Beaucoup de gens pensent que c’est un morceau original du Rail Band, mais c’est en fait un morceau traditionnel qui parle de spiritualité et de sorcellerie. C’est un hommage à toutes les grandes figures de l’Afrique de l’Ouest. J’ai réarrangé ce morceau en lui apportant le chant de Calcutta. J’ai observé là-bas la façon de vivre des hindous, qui me rappelle un peu l’Afrique avec le village, la famille. J’avais un ami chanteur baul et je lui ai traduit le sens de M’Baoudi qu’il a interprété en hindi.
Au cours de votre longue carrière vous avez enseigné à l’université de UCLA à Los Angeles. Qu’avez-vous appris à vos étudiants ?

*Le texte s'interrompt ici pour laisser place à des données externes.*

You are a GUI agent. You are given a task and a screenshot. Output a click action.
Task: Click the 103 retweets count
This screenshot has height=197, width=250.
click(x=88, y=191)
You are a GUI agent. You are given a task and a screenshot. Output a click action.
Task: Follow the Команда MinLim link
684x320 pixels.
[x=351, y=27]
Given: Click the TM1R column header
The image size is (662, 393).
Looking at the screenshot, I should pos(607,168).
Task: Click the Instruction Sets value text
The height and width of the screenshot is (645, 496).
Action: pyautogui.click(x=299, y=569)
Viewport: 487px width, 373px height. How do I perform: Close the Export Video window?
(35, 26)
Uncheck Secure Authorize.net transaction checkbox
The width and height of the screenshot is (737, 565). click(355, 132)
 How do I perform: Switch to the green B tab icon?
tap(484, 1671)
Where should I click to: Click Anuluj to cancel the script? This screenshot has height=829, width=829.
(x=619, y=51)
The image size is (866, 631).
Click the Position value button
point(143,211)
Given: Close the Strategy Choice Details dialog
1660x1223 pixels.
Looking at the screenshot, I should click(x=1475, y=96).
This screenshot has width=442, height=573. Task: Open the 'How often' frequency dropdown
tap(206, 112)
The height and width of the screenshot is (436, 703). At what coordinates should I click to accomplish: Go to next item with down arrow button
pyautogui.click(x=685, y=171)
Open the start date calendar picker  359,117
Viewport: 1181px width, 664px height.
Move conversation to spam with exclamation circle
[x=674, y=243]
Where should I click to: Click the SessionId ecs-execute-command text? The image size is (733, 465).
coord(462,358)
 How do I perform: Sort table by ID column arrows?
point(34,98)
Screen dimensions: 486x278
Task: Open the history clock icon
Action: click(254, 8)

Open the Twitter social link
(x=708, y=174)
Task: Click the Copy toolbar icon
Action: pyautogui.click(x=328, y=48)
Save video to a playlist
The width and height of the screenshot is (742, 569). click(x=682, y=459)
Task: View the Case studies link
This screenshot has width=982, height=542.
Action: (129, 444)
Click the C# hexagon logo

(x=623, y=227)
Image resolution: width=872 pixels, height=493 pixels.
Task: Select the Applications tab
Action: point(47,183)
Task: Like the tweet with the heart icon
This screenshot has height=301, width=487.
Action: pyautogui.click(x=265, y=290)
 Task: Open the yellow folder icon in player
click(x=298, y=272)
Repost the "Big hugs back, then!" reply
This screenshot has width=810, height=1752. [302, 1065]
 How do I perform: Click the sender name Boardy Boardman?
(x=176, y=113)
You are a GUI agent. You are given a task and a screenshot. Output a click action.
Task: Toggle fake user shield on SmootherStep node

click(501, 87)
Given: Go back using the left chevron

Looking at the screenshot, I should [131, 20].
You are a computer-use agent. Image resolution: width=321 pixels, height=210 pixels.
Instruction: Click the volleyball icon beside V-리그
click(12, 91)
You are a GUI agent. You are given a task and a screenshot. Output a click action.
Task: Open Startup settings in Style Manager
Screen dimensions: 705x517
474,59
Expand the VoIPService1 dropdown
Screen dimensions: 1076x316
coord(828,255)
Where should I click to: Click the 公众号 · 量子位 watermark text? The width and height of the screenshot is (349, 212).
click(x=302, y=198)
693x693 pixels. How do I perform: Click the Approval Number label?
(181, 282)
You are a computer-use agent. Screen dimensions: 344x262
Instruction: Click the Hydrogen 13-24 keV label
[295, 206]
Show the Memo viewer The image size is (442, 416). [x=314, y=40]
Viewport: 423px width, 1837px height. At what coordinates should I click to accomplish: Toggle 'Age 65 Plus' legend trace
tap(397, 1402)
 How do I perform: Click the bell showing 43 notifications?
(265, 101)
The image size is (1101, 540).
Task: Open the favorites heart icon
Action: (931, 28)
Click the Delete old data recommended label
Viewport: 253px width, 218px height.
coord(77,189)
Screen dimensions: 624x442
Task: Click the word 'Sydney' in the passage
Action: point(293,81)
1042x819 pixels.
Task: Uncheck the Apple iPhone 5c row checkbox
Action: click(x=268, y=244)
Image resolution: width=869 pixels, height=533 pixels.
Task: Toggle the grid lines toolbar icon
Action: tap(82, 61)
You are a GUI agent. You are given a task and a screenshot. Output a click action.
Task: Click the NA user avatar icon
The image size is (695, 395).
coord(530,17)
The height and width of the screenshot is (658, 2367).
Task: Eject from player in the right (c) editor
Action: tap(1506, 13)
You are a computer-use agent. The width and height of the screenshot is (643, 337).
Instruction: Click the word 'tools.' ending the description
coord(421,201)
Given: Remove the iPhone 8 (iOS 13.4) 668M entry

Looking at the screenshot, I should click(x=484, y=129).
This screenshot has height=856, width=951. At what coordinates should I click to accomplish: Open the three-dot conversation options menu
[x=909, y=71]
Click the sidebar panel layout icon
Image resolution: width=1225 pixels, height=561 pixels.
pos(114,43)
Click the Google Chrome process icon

J’y ai enseigné mon concept de la musique à travers ce que j’imaginais à l’époque de Tellem et de Soundiata Keïta. J’ai essayé d’établir un pont entre l’Afrique et l’Amérique, en montrant tout ce que les esclaves partis de nos côtes ont apporté comme rythmes dans les plantations ou lors de la construction des chemins de fer avec leurs Work Songs. Mon enseignement consistait à expliquer comment les artistes jouaient à cette époque-là. Certains étaient ethnomusicologues, d’autres issus de classes de jazz. Ils étaient tous séduits par ces cours sur les musiques ouest africaines et leurs rencontres avec le jazz. J’ai livré mon expérience, puisque j’ai aussi bien joué le high-life ghanéen, l’afro-beat nigérian avec Fela ou le ziglibiti ivoirien avec Ernesto Djédjé, que le rock à la manière de Jimi Hendrix ou le gospel et le rythm’n blues…
Vous faites également des musiques de films. C’est une évasion ?
Cela me réconcilie avec mon passé de peintre. Chaque fois que je dois faire une musique de film, c’est un voyage où la musique allie couleurs et espaces. Je me permets beaucoup plus de liberté que lorsque je dois faire une chanson. J’ai fait pas mal de longs métrages, dont un a été premier prix du Fespaco (Festival panafricain du cinéma de Ouagadougou) ainsi que des courts métrages. J’ai eu aussi une vie où j’étais beaucoup dans les musiques de pub : j’ai interprété Oncle Ben, Hollywood Chewing-gum et récemment SOS Sahel.
Peut-on envisager un jour une reformation du Super Rail Band ou des Ambassadeurs ?
Ce serait un rêve tellement géant si les autres étaient partants pour reconduire ces groupes le temps d’un album ou d’une tournée. Moi, je suis prêt. Je connais tout le répertoire par coeur.